Spark Scala String Length Functions

Spark provides three functions for measuring string size: length counts characters, octet_length counts bytes, and bit_length counts bits. For ASCII text they all agree, but they diverge once you have Unicode characters — which matters whenever you're validating input lengths or working with encoded data.

def length(e: Column): Column

length returns the number of characters in a string. For ASCII strings one character equals one byte, but for multi-byte Unicode characters (accented letters, CJK characters, etc.) length gives you the human-visible character count, not the storage size.

Here's a basic example measuring city names:

val df = Seq(
  "San Francisco",
  "Los Angeles",
  "New York",
  "Chicago",
  "Seattle",
).toDF("city")

val df2 = df
  .withColumn("char_count", length(col("city")))

df2.show(false)
// +-------------+----------+
// |city         |char_count|
// +-------------+----------+
// |San Francisco|13        |
// |Los Angeles  |11        |
// |New York     |8         |
// |Chicago      |7         |
// |Seattle      |7         |
// +-------------+----------+

Byte-level functions: bit_length and octet_length

The bit_length function first appeared in version 3.3.0 and is defined as:

def bit_length(e: Column): Column

The octet_length function first appeared in version 3.3.0 and is defined as:

def octet_length(e: Column): Column

octet_length returns the number of bytes used to store the string (an octet is 8 bits, i.e. one byte). bit_length returns the same value multiplied by 8. For pure ASCII strings these match length, but for Unicode strings they'll be larger — Spark stores strings as UTF-8, where non-ASCII characters take 2–4 bytes each.
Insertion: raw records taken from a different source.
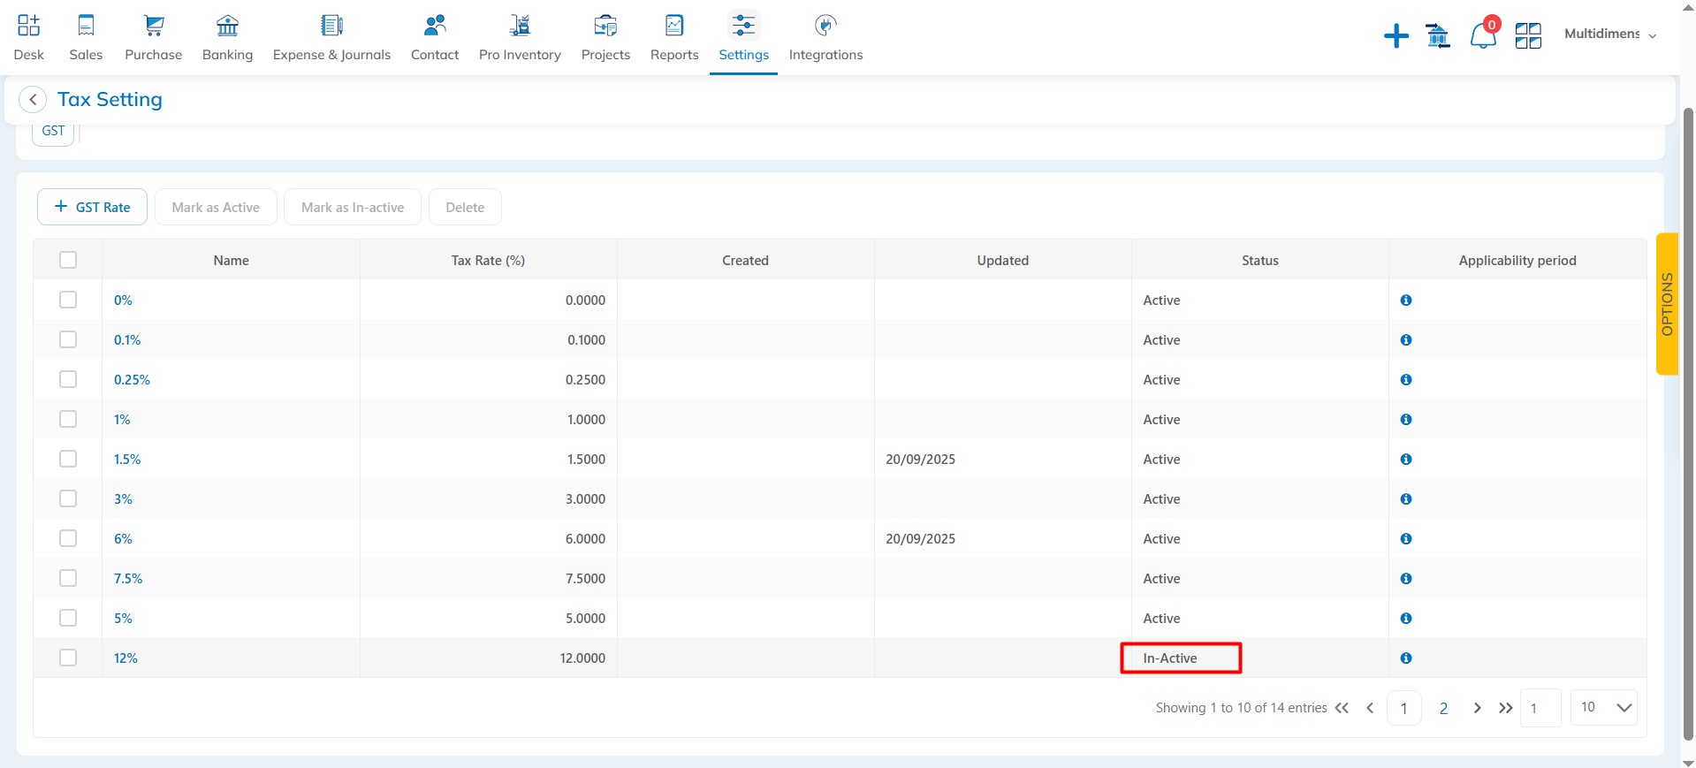Go to the last page of entries
1696x768 pixels.
pyautogui.click(x=1505, y=708)
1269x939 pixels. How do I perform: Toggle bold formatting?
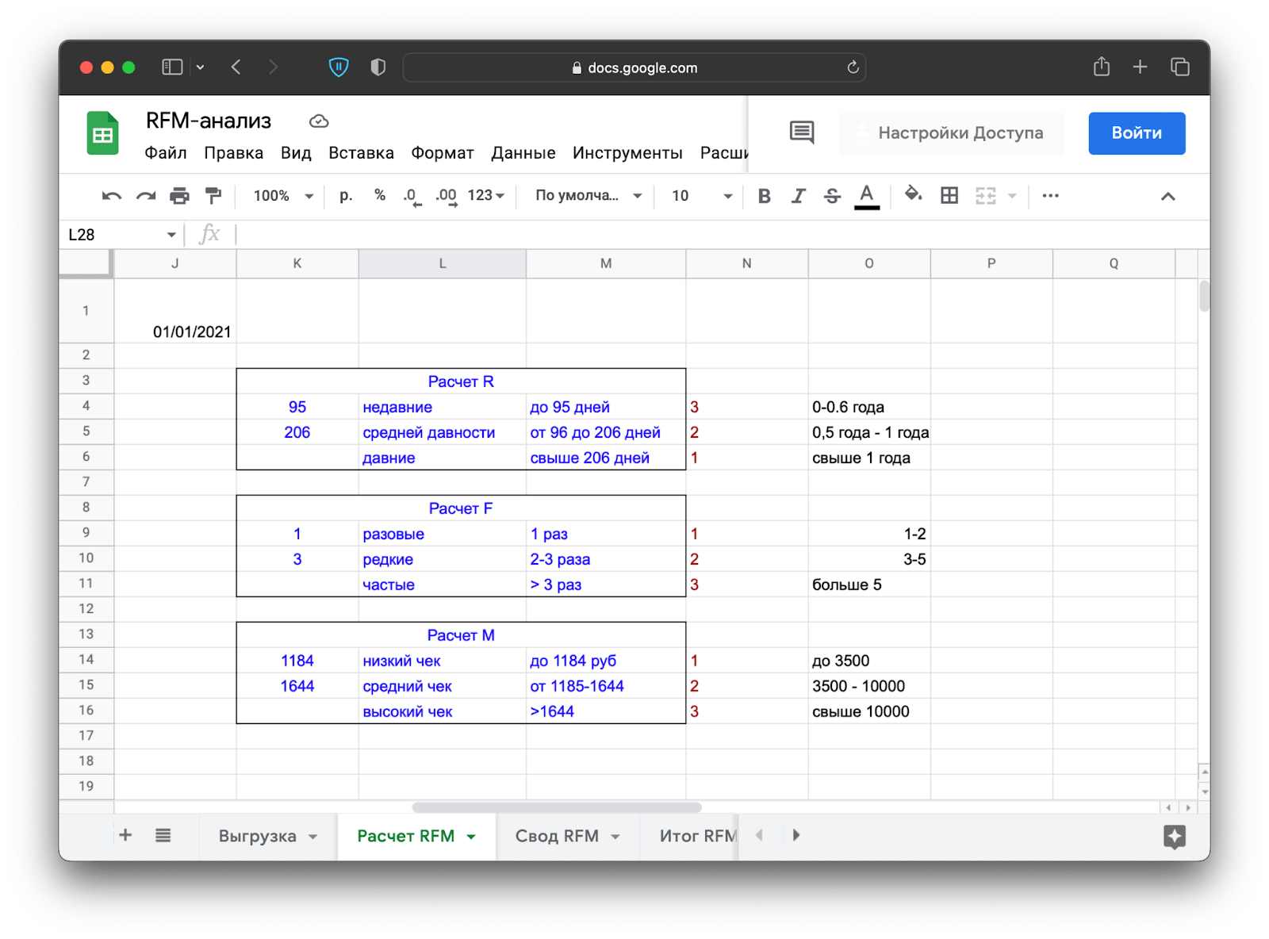coord(764,196)
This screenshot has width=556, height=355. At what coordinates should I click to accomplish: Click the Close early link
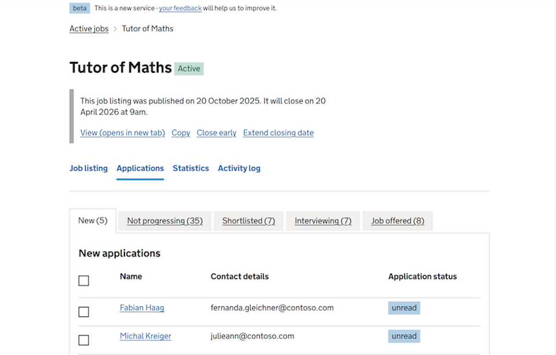pyautogui.click(x=216, y=132)
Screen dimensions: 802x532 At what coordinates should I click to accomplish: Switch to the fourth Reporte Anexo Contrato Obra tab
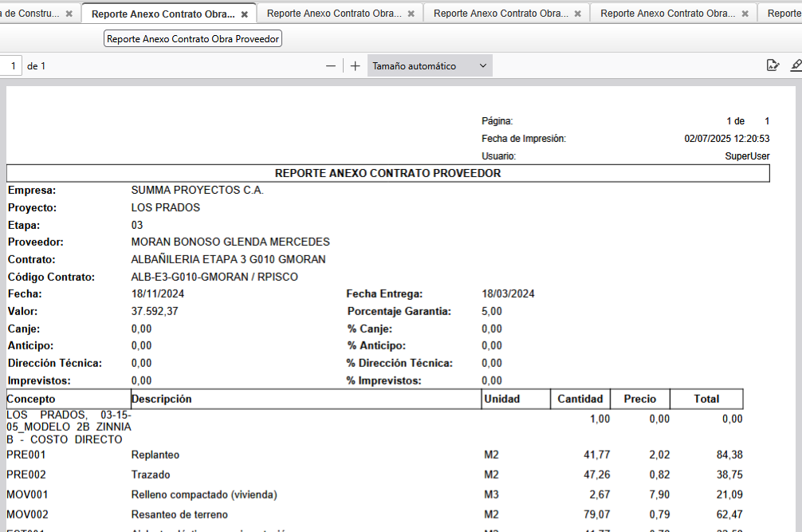pos(667,14)
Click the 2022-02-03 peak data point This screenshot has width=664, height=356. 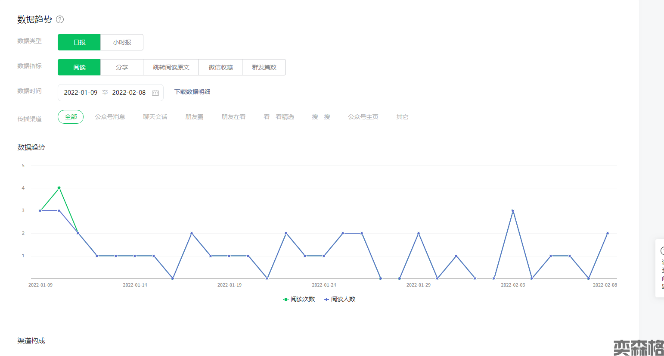tap(513, 211)
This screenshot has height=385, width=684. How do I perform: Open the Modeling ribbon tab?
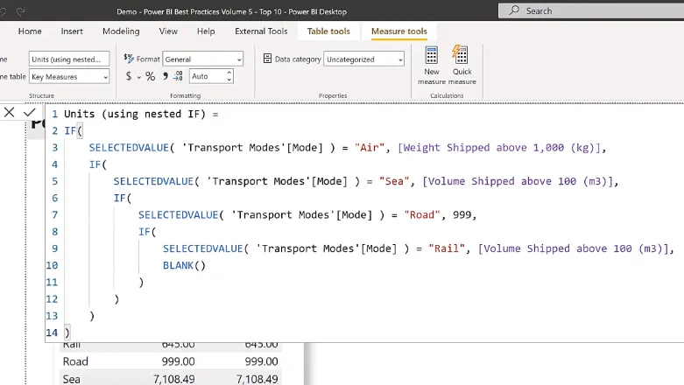click(x=121, y=32)
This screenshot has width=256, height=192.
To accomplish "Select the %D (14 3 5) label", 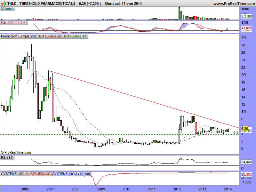I will pos(18,23).
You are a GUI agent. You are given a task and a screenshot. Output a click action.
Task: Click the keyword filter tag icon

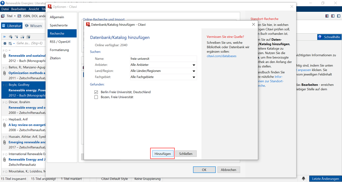pyautogui.click(x=11, y=37)
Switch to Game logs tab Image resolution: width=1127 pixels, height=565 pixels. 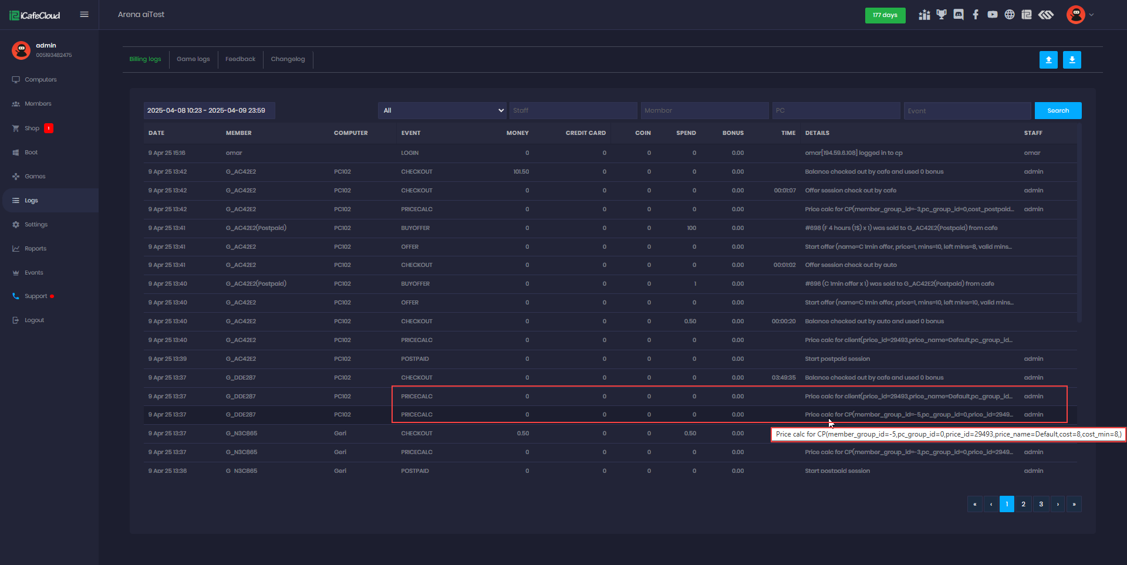pos(193,59)
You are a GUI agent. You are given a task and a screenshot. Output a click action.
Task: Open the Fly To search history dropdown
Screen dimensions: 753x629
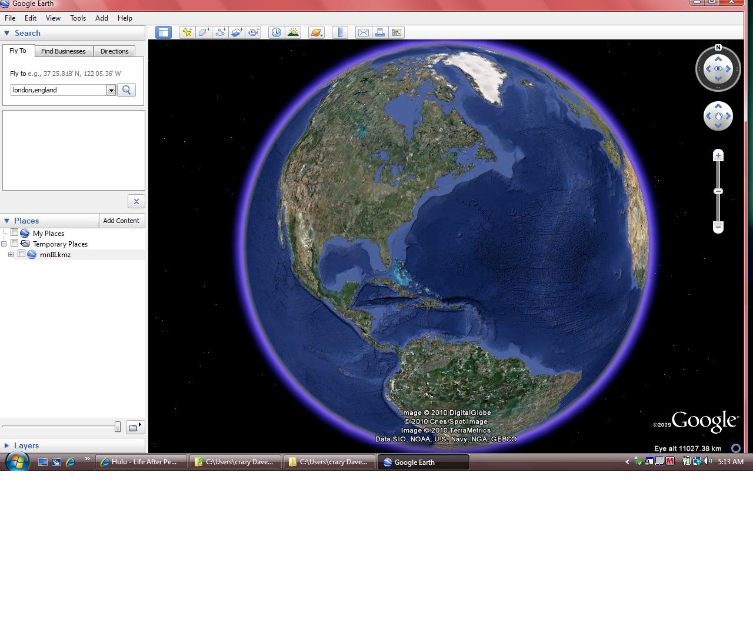(111, 90)
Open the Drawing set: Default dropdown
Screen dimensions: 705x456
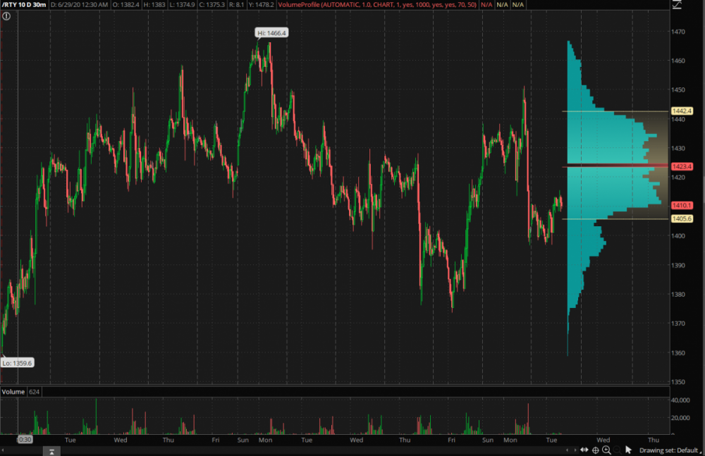click(670, 450)
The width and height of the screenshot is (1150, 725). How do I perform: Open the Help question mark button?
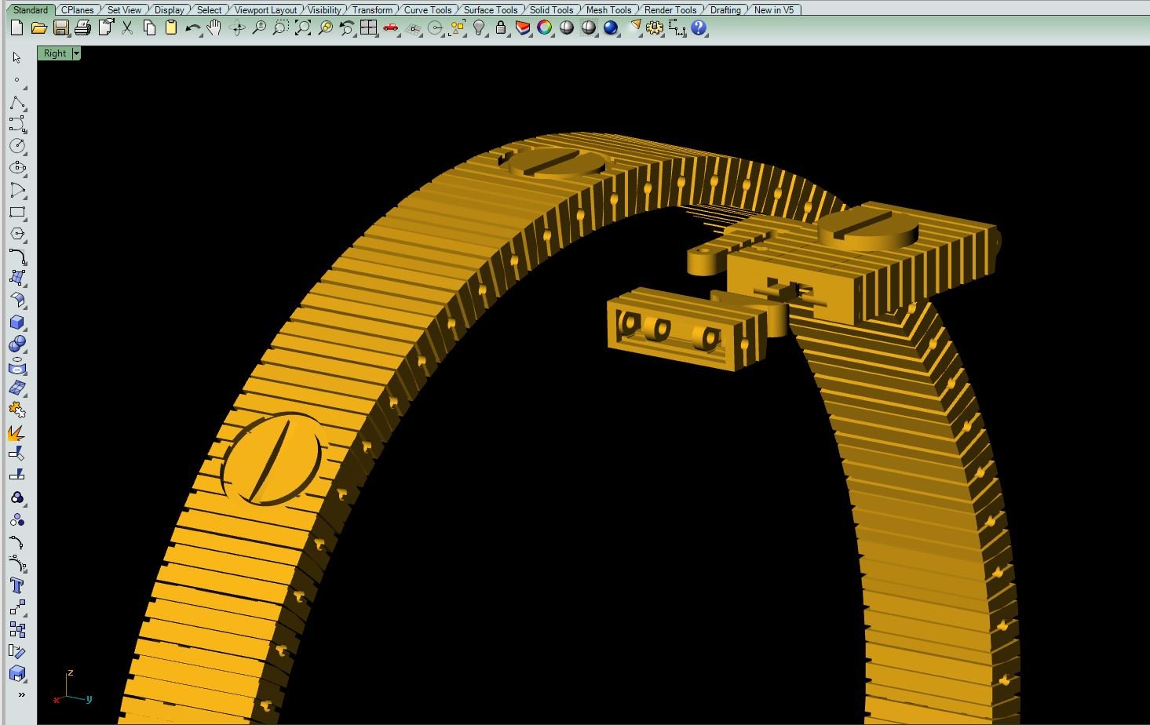tap(699, 28)
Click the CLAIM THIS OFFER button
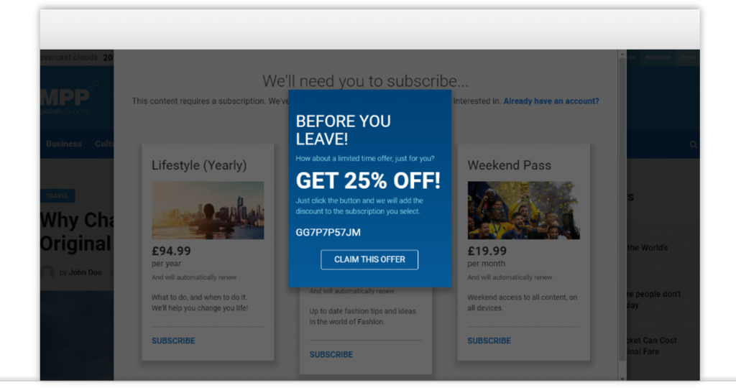Image resolution: width=736 pixels, height=388 pixels. point(369,259)
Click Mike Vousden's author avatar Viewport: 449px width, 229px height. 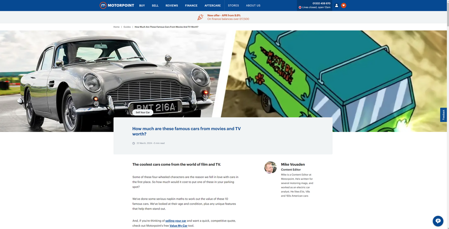tap(270, 167)
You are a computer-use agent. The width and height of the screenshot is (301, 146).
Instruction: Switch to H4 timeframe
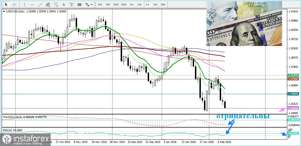click(140, 4)
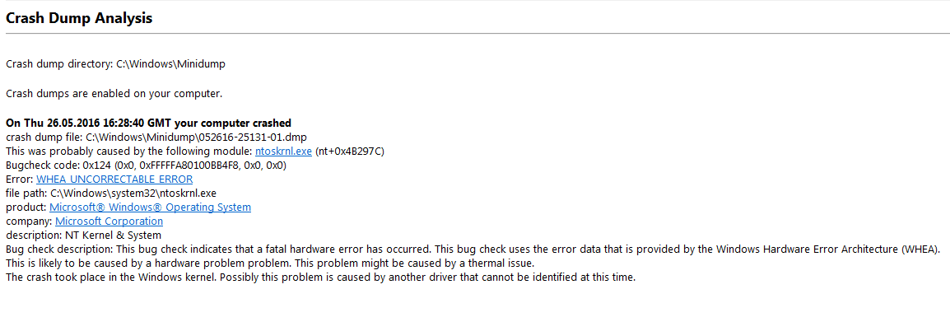The width and height of the screenshot is (950, 331).
Task: Click the nt+0x4B297C offset text
Action: point(350,151)
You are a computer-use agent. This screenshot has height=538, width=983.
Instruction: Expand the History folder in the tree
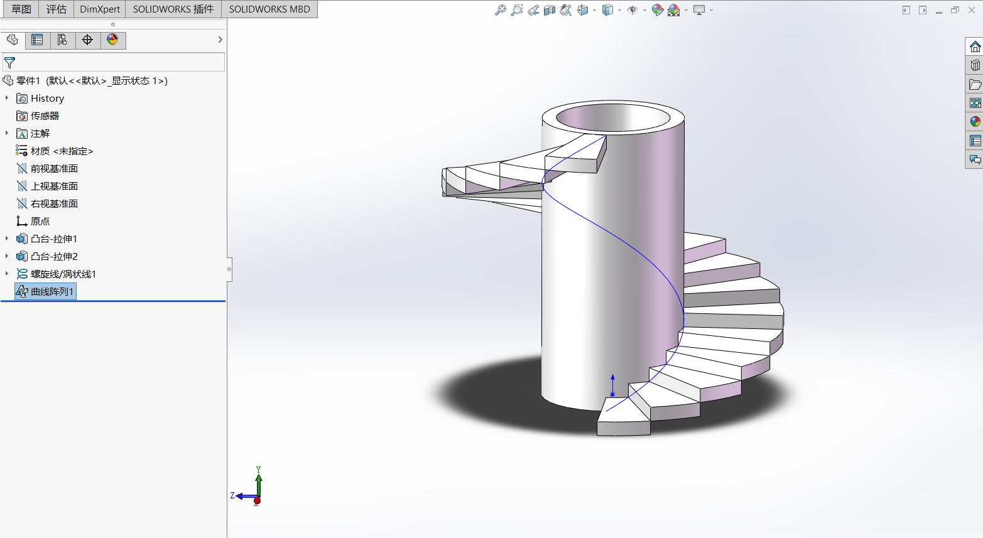pyautogui.click(x=7, y=98)
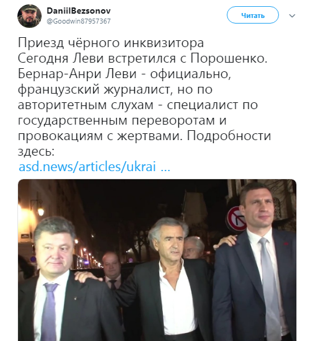Screen dimensions: 315x341
Task: Click the no-turn road sign in the photo
Action: [x=237, y=219]

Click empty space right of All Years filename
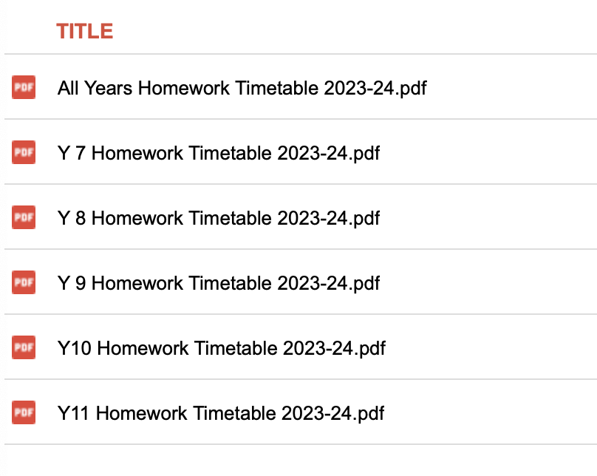tap(512, 87)
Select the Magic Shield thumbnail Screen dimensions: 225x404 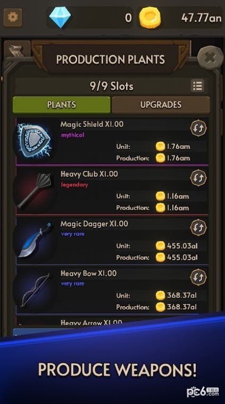tap(34, 141)
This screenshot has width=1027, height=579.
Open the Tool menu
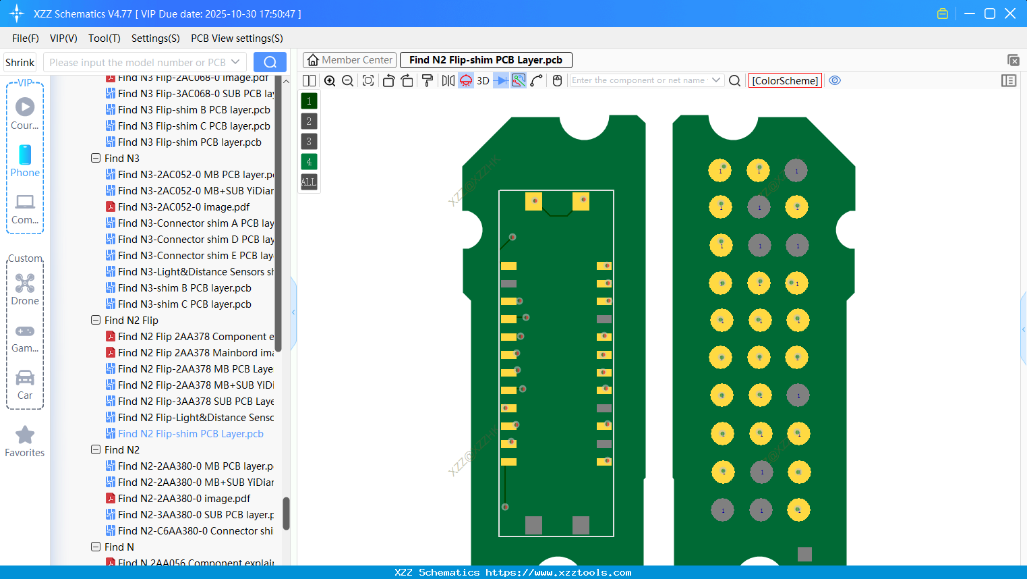click(x=104, y=38)
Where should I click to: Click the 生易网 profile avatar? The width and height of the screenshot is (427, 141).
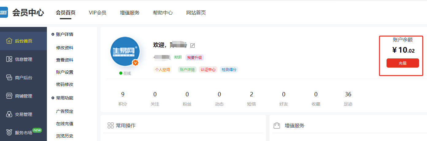point(125,51)
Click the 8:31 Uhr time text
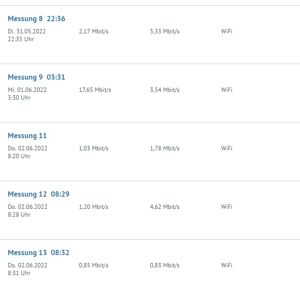 tap(19, 273)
This example shows all three side by side on a mix of ASCII, accented, and CJK characters:

val df = Seq(
  "hello",
  "café",
  "naïve",
  "résumé",
  "日本語",
).toDF("word")

val df2 = df
  .withColumn("length", length(col("word")))
  .withColumn("bit_length", bit_length(col("word")))
  .withColumn("octet_length", octet_length(col("word")))

df2.show(false)
// +------+------+----------+------------+
// |word  |length|bit_length|octet_length|
// +------+------+----------+------------+
// |hello |5     |40        |5           |
// |café  |4     |40        |5           |
// |naïve |5     |48        |6           |
// |résumé|6     |64        |8           |
// |日本語|3     |72        |9           |
// +------+------+----------+------------+

A few things worth noting from the output:

hello — 5 ASCII characters, 5 bytes, 40 bits. All three measures agree.
café — 4 characters (c, a, f, é), but é is 2 bytes in UTF-8, so octet_length is 5.
日本語 — 3 CJK characters, each 3 bytes in UTF-8, giving octet_length of 9.

Use length when you care about visible character count (e.g., validating a username is at most 20 characters). Use octet_length when you care about storage size or are working with byte-length limits (e.g., a database column with a byte-length constraint).

SQL Aliases: len, char_length, and character_length

Spark SQL provides len, char_length, and character_length as SQL-compatible aliases for length. These aren't available as Scala API functions, but you can use them via expr():

val df = Seq(
  "San Francisco",
  "Los Angeles",
  "New York",
).toDF("city")

val df2 = df
  .withColumn("len", expr("len(city)"))
  .withColumn("char_length", expr("char_length(city)"))
  .withColumn("character_length", expr("character_length(city)"))

df2.show(false)
// +-------------+---+-----------+----------------+
// |city         |len|char_length|character_length|
// +-------------+---+-----------+----------------+
// |San Francisco|13 |13         |13              |
// |Los Angeles  |11 |11         |11              |
// |New York     |8  |8          |8               |
// +-------------+---+-----------+----------------+

All three produce the same result as length. They're there for SQL compatibility — useful if you're porting SQL queries into Spark or working with a team that has a SQL background.

For other string functions, see trim, ltrim, and rtrim for whitespace handling, lpad and rpad for padding strings to a fixed length, or substring for extracting characters by position.